* _What you are asked to do_:
Copy out exactly the lines below that run from the one holding "1.2019年度 (97, 943)" to the one holding "下載專區 (82, 828)", keeping both of those lines and no others.

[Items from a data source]
---*---

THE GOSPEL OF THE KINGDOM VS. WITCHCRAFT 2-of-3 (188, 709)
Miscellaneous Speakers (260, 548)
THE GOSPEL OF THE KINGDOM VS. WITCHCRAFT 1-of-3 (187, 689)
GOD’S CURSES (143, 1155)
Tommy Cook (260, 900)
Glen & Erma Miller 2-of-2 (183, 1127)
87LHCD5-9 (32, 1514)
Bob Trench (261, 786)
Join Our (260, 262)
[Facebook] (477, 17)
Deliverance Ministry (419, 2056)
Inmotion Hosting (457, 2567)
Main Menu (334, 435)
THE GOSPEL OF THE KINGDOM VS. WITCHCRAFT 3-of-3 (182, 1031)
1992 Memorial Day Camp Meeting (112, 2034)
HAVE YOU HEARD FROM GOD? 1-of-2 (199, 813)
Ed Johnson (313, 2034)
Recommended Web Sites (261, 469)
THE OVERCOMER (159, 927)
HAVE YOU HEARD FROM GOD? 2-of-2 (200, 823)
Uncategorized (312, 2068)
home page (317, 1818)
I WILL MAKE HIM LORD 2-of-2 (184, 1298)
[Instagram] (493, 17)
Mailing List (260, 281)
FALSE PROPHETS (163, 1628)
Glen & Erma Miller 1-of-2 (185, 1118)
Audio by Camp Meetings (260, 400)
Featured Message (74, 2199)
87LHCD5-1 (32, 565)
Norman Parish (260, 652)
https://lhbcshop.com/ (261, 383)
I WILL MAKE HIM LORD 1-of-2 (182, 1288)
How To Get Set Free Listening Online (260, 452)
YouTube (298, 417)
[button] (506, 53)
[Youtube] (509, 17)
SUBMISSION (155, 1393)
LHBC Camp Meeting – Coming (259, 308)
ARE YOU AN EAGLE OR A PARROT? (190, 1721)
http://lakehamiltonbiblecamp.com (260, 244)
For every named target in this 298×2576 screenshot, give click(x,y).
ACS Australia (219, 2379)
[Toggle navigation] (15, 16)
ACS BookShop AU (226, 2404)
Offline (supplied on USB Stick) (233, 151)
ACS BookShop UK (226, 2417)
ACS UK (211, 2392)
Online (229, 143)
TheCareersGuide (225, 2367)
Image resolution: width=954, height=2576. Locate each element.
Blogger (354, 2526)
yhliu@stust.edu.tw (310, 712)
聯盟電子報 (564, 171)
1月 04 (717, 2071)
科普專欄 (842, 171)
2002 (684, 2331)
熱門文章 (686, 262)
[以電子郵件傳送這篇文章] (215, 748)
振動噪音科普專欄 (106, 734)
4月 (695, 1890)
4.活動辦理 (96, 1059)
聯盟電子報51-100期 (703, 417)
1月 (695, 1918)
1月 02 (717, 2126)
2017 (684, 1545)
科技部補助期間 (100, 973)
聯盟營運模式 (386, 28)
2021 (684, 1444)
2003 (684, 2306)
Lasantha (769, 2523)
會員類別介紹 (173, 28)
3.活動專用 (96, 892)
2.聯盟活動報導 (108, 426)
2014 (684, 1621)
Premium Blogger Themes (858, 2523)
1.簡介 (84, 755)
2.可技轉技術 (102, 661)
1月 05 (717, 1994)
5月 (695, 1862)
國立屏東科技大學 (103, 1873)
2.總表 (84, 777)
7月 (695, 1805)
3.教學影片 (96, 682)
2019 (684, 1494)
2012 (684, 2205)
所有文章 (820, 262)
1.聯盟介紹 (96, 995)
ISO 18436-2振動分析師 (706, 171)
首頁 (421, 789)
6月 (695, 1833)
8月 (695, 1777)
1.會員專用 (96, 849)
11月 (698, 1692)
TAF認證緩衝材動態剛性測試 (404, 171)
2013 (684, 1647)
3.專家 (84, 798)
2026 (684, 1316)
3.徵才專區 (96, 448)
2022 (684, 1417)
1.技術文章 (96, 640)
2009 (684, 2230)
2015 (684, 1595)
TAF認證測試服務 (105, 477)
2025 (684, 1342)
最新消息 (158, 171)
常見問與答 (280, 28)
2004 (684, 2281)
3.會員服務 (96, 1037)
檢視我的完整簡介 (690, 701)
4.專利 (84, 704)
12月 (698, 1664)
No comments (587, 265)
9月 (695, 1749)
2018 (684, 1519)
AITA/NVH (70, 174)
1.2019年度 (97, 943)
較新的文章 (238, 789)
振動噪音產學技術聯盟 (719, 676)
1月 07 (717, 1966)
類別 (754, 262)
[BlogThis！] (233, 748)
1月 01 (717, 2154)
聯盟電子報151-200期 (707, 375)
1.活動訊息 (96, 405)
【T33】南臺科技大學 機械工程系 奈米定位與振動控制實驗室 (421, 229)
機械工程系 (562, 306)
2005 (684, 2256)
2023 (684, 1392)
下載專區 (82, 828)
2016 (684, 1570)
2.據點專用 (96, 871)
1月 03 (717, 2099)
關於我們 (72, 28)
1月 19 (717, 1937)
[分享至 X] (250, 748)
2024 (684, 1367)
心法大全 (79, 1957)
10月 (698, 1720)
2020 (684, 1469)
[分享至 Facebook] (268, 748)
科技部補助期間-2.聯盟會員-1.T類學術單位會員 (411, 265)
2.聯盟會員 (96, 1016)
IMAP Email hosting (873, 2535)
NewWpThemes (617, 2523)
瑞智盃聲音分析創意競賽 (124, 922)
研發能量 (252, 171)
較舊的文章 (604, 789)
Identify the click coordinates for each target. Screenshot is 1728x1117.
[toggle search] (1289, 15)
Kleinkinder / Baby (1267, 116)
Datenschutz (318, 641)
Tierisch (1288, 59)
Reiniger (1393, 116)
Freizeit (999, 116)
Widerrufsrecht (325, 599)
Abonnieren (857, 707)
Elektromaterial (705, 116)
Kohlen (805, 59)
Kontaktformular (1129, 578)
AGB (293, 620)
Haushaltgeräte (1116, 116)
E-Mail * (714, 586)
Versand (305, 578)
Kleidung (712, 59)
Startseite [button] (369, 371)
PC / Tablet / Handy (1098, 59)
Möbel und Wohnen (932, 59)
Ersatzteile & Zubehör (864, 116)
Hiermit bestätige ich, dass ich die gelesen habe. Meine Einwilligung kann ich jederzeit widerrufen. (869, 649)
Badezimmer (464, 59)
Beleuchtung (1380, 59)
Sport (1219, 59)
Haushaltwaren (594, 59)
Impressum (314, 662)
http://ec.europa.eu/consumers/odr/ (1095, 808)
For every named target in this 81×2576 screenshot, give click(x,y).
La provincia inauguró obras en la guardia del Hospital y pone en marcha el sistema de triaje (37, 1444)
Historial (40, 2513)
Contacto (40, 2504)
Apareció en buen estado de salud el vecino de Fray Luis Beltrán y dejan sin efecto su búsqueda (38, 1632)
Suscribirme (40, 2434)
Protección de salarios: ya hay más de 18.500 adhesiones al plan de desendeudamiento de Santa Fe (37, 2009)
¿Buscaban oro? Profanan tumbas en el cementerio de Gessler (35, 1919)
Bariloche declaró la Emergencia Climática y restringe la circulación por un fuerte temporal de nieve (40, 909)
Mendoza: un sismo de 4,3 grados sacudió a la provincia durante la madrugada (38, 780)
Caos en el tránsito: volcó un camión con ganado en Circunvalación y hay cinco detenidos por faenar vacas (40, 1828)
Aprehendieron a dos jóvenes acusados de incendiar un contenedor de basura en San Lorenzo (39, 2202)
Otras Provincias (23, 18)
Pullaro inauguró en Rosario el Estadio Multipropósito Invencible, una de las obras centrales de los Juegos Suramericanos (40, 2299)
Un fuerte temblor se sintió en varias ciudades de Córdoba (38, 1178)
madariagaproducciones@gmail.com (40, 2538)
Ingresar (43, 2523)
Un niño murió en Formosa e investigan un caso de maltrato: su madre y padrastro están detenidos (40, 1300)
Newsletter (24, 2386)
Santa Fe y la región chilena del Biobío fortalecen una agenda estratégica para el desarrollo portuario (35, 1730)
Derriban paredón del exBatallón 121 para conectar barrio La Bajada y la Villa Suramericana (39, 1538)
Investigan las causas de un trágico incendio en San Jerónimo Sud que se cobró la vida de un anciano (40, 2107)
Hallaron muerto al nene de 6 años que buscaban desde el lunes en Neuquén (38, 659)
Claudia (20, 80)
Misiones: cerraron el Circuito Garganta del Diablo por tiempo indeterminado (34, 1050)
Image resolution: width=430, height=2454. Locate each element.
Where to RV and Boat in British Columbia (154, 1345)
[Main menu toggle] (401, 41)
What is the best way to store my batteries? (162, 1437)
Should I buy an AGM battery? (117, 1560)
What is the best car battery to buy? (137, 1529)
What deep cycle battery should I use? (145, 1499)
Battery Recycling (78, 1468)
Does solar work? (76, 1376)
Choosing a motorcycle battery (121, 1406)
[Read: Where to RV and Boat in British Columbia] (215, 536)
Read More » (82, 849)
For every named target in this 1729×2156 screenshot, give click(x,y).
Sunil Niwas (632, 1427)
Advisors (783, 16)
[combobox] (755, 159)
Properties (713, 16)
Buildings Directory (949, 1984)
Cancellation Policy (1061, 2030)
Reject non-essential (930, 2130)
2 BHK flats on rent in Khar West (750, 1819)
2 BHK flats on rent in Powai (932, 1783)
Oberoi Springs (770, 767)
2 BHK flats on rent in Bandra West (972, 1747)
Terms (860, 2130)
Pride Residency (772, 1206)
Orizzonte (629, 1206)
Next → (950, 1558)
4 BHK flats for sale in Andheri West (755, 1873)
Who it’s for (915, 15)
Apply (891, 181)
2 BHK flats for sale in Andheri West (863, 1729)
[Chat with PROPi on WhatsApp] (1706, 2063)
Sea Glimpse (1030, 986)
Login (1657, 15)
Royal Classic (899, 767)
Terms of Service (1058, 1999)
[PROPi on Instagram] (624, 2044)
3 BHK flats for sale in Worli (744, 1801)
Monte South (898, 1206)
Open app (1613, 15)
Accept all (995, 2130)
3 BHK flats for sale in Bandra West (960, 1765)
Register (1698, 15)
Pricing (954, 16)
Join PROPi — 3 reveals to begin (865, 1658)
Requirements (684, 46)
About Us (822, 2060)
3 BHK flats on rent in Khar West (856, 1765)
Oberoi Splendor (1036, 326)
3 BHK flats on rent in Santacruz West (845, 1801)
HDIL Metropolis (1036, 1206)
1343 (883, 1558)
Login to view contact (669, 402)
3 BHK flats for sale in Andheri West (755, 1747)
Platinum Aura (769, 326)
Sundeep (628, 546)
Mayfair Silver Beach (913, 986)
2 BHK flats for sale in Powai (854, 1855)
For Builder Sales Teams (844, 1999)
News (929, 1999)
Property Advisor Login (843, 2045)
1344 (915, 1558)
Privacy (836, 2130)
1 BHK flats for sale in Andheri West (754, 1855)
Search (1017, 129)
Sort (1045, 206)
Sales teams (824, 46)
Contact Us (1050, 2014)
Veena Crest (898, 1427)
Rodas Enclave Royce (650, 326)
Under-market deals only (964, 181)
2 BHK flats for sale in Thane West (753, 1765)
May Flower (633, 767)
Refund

---*---

* _Output below_:
1.2019年度 (97, 943)
較新的文章 (238, 789)
振動噪音產學技術聯盟 (719, 676)
1月 07 (717, 1966)
類別 (754, 262)
[BlogThis！] (233, 748)
1月 01 (717, 2154)
聯盟電子報151-200期 (707, 375)
1.活動訊息 (96, 405)
【T33】南臺科技大學 機械工程系 奈米定位與振動控制實驗室 (421, 229)
機械工程系 (562, 306)
2005 (684, 2256)
2023 (684, 1392)
下載專區 (82, 828)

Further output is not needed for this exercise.